Why the snorkel comes out of your mouth before you dive
New snorkelers almost always keep the snorkel clamped in their teeth on the way down. It feels natural. It's also the habit every freediving course drills out of you on day one. Here's why you take it out before descending:
1. It's a direct water pathway if you black out. This is the big one. If you have a blackout — near the surface on ascent is the most common place — a snorkel jammed in your mouth is an open pipe leading straight to your airway. Water flows right in. With the snorkel out, an unconscious diver's airway is far more likely to stay sealed by a reflex called laryngospasm, buying critical time for your buddy to bring you up and get you breathing. Snorkel-out is the single practice most likely to turn a blackout into a survivable event instead of a drowning.
2. Clearing it on ascent wastes the air you don't have. When you dive with the snorkel in, it floods. To breathe from it at the surface you have to blast it clear — and that means spending a chunk of your remaining breath at the exact moment you're most oxygen-starved. Surfacing snorkel-out, you simply lift your head, take a breath of open air, then replace the snorkel. Much safer margin.
3. It reduces jaw tension and helps you equalize. A relaxed jaw and face make it easier to equalize your ears and stay calm. Gritting a mouthpiece the whole dive works against that.

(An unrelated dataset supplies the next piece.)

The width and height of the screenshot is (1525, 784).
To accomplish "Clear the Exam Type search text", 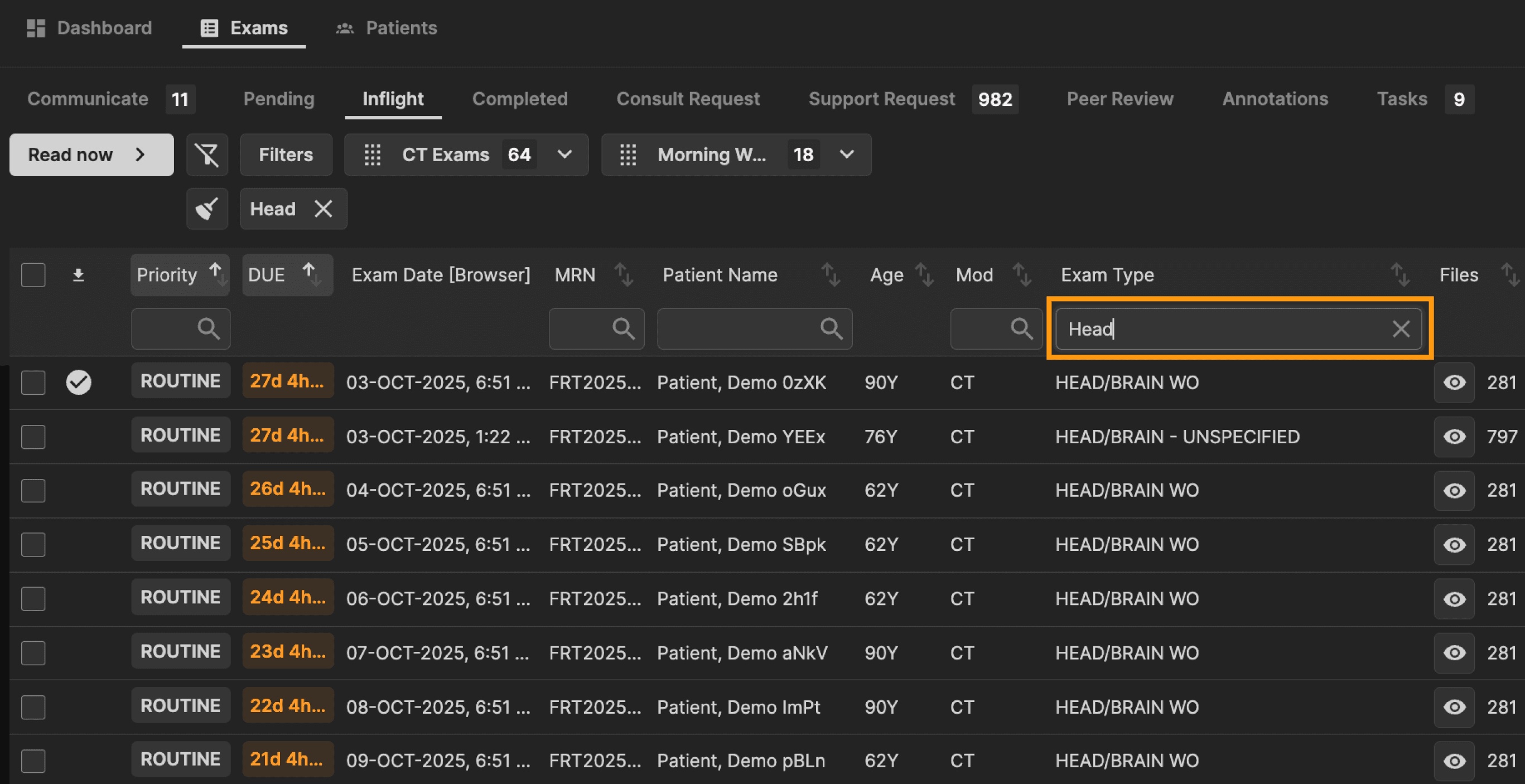I will pos(1401,329).
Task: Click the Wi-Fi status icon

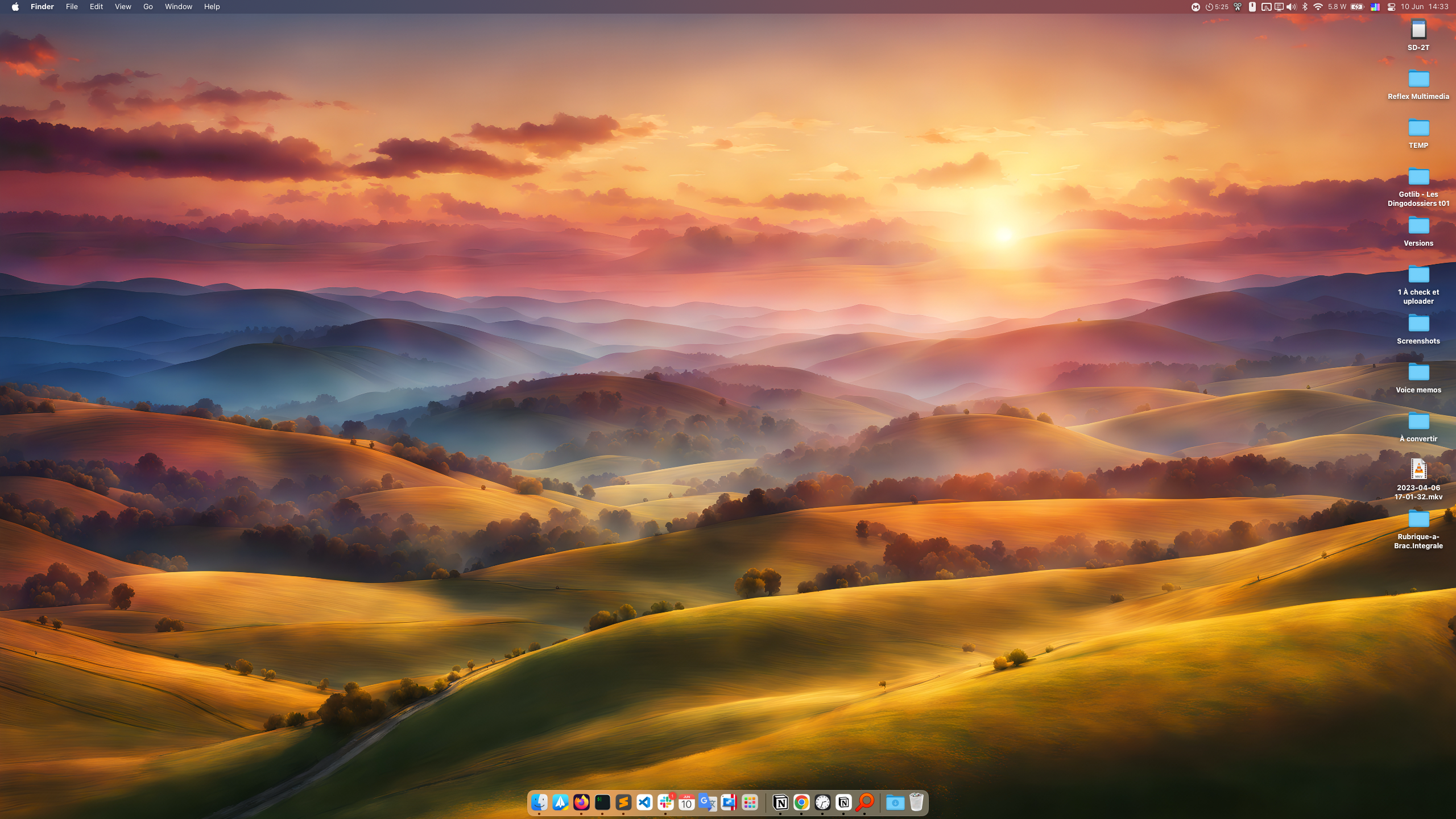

4. Less drag, less snag. One less thing sticking out to catch water or catch on kelp, lines, or rock.
The clean habit to build
Final breath in through the snorkel → snorkel out → duck dive → dive and enjoy → ascend looking up, one hand up → break the surface → breathe first, then put the snorkel back and clear it. Rinse and repeat, with your buddy watching every time.
The short version
- Never dive alone. One up, one down, every time you go down.
- Never hyperventilate. Calm breathing only. The urge to breathe is your friend — obey it.
- Rest between dives longer than you think you need.
- Duck dive with your body weight: fold at the hips, lift the legs vertical, fin only once submerged, stay streamlined.
- Take the snorkel out of your mouth before you descend, and breathe before you replace it on the way up.
Snorkeling down to swim alongside a turtle is one of the best things you can do in the ocean. Do it with these habits and it stays that way — a calm, quiet, repeatable pleasure, instead of a gamble you don't realize you're taking.